It's not the first crime this Facebook crime-stopper helped solve, but it's the first missing person case.
"It makes me feel good that I can help close a lot of these cases," said the woman who founded the Fighting Crime Facebook page. Despite the page's success this week in helping to crack one of the county's oldest cold cases, the page's creator has no interest in becoming a public face. She asked that we withhold her name from this story.
This unassuming Nash County wife says she just wants to help.
"It makes me feel good that I can kind of be that liaison between the police and the citizens," she said.
The big clue to the 2004 disappearance of Deborah Deans came from a tip to the woman's now 6-year old Facebook page where she posts pictures of local missing persons, wanted posters and solicits anonymous tips from the public. She's had success in cracking cases. But Deans' disappearance had stumped investigators for 15 years.
"(The tip came in) an email, she said. "And it was pretty detailed information," she said, unwilling to share exactly what the email said. "I can't say what it actually said. But it was pretty in-depth."
After passing the information along to Nash County investigators, the tip led them right to the suspected remains of Deborah Deans, the 29-year old mother of four; she was found buried in a shallow grave behind a home on Wiley Road in Spring Hope.
The information also led to Hancock's arrest. The 49-year-old was arraigned Friday morning for first-degree murder at the Nash County Courthouse.
Deans and Hancock were sisters-in-law for a time and briefly lived together in that home on Wiley Road.
"We do not solve these cold cases without the solicitation of the public," said Nash Sheriff Keith Stone, Thursday, who called out the Fighting Crime Facebook page by name - grateful for the public's help. "And that's the reason I want to urge people, if you see something or know something, put it out there. Let us know through any of the news outlets and we'll work these cases," Stone said.

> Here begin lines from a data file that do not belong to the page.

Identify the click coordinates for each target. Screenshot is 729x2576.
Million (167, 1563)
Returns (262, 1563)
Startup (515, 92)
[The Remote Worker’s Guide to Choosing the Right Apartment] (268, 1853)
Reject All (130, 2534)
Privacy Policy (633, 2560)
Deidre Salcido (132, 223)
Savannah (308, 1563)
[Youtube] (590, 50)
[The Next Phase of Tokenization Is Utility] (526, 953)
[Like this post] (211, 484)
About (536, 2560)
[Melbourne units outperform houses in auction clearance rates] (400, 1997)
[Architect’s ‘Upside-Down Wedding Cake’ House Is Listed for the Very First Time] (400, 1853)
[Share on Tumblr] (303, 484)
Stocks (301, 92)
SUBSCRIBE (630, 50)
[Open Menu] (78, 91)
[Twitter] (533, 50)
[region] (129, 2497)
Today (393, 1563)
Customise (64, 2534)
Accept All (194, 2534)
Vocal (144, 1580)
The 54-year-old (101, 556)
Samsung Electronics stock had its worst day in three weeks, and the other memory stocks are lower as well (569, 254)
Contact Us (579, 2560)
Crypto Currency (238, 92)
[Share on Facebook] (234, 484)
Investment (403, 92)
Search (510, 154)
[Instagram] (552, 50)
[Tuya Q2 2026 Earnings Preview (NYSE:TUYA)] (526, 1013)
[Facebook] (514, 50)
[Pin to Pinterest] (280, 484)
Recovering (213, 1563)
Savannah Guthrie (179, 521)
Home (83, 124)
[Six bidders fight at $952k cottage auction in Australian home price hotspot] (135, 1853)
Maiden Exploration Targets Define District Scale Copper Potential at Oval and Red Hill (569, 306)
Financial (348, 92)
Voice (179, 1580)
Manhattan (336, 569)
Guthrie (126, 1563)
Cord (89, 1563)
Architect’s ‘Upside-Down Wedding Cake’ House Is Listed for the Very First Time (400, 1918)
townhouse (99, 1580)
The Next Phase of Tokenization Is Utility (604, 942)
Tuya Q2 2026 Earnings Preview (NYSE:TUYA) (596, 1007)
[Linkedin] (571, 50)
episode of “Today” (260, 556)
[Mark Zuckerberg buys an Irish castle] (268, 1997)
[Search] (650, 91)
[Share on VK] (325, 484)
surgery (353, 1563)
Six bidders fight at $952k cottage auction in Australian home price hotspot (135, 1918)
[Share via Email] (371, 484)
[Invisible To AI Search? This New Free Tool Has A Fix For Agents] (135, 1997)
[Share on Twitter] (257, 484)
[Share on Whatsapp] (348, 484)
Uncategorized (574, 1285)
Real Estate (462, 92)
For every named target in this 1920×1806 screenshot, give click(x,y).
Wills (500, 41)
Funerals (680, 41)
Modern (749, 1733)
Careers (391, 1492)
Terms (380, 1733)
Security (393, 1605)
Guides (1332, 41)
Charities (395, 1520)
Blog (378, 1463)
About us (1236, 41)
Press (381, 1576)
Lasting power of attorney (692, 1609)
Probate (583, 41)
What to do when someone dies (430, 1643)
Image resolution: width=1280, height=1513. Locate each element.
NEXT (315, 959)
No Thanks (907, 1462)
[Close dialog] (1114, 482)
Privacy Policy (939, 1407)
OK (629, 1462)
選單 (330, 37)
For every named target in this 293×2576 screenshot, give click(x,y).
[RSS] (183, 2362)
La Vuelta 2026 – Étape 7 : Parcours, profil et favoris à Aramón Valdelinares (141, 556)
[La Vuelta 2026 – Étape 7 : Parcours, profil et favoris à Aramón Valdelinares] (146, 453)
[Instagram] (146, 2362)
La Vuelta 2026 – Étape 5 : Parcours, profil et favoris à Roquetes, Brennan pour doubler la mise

The page's creator says she does see herself as an extension of law enforcement or citizen detective. "I feel like I'm doing my civic duty," she said. "Just happy that the family gets closure. But I was also sad that it's now gonna open up wounds that they probably didn't want open."
We asked her why she thinks the tipster came forward after all these years. She could only guess that perhaps whoever had the key clues was simply ready to get it off their chest.